Industries extractives : Au Malawi, Kangankunde se prépare à relancer la production africaine de terres rares
Porté par une levée de fonds de 69,3 millions de dollars annoncée par l’australien Lindian Resources, le projet Kangankunde entre dans une phase décisive. Si le calendrier est tenu, le Malawi pourrait accueillir dès fin 2026 la première mine industrielle africaine de terres rares en activité depuis l’arrêt du site de Gakara au Burundi.

Le groupe australien Lindian Resources a enclenché une opération de financement de 100 millions de dollars australiens, soit près de 69,3 millions de dollars américains, afin de soutenir le développement de Kangankunde, son projet phare de terres rares au Malawi.

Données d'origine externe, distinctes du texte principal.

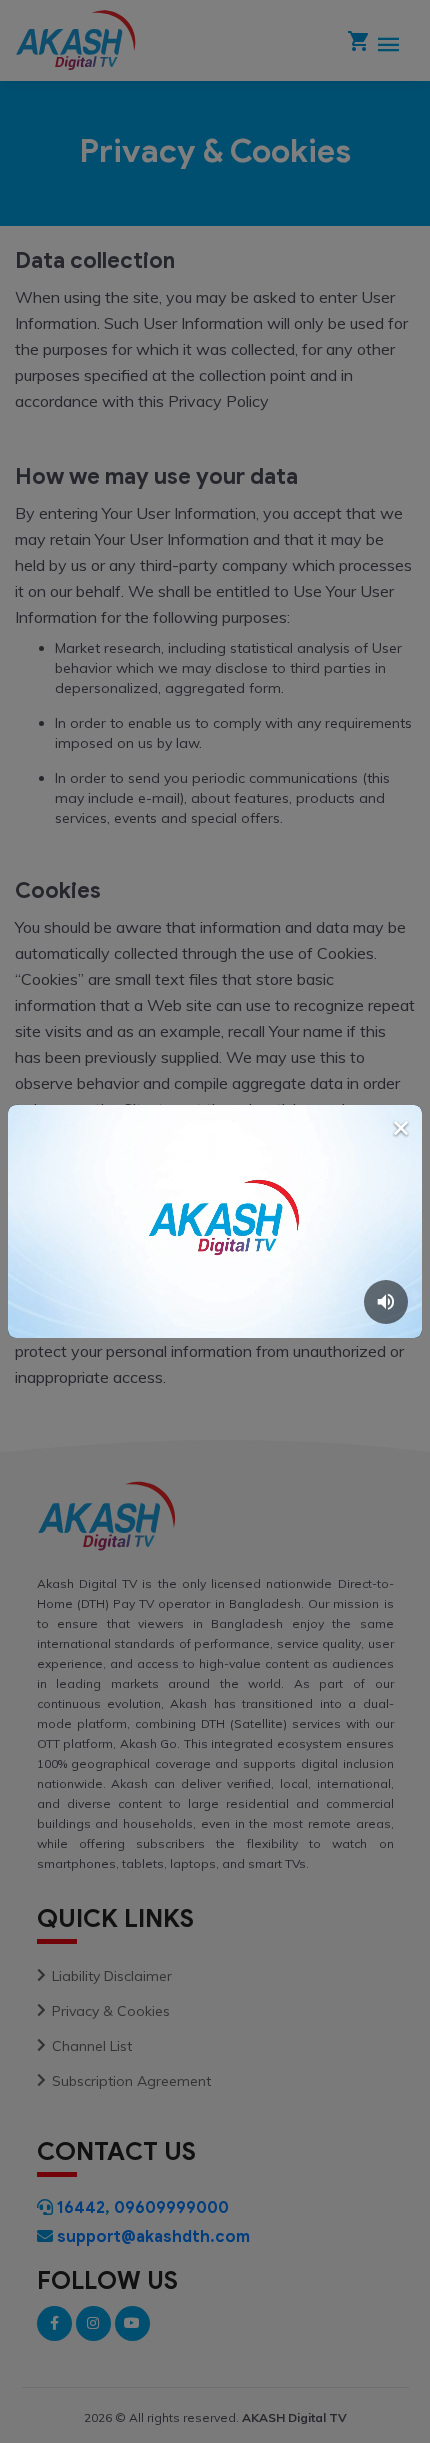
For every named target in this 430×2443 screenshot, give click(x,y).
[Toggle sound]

Cette enveloppe doit permettre de boucler les travaux de construction déjà engagés et d’emmener le site vers une entrée en production prévue au quatrième trimestre 2026. L’entreprise mise sur un financement en fonds propres, évitant à ce stade le recours à la dette. Une partie des ressources servira également à finaliser l’étude de faisabilité de la future extension du complexe minier. L’ambition affichée est claire : passer d’une capacité initiale de 20 000 tonnes de concentré à environ 100 000 tonnes à moyen terme.
Le timing joue en faveur du projet. Dans un marché mondial dominé par la Chine, les grandes puissances cherchent activement à diversifier leurs sources d’approvisionnement en métaux critiques, essentiels aux aimants permanents, aux batteries et aux chaînes de valeur de l’électrification. Dans ce contexte, Kangankunde apparaît comme l’un des dossiers les plus avancés du continent. Les États-Unis suivent notamment le projet avec attention, alors que Washington multiplie déjà les initiatives minières en Afrique australe et orientale.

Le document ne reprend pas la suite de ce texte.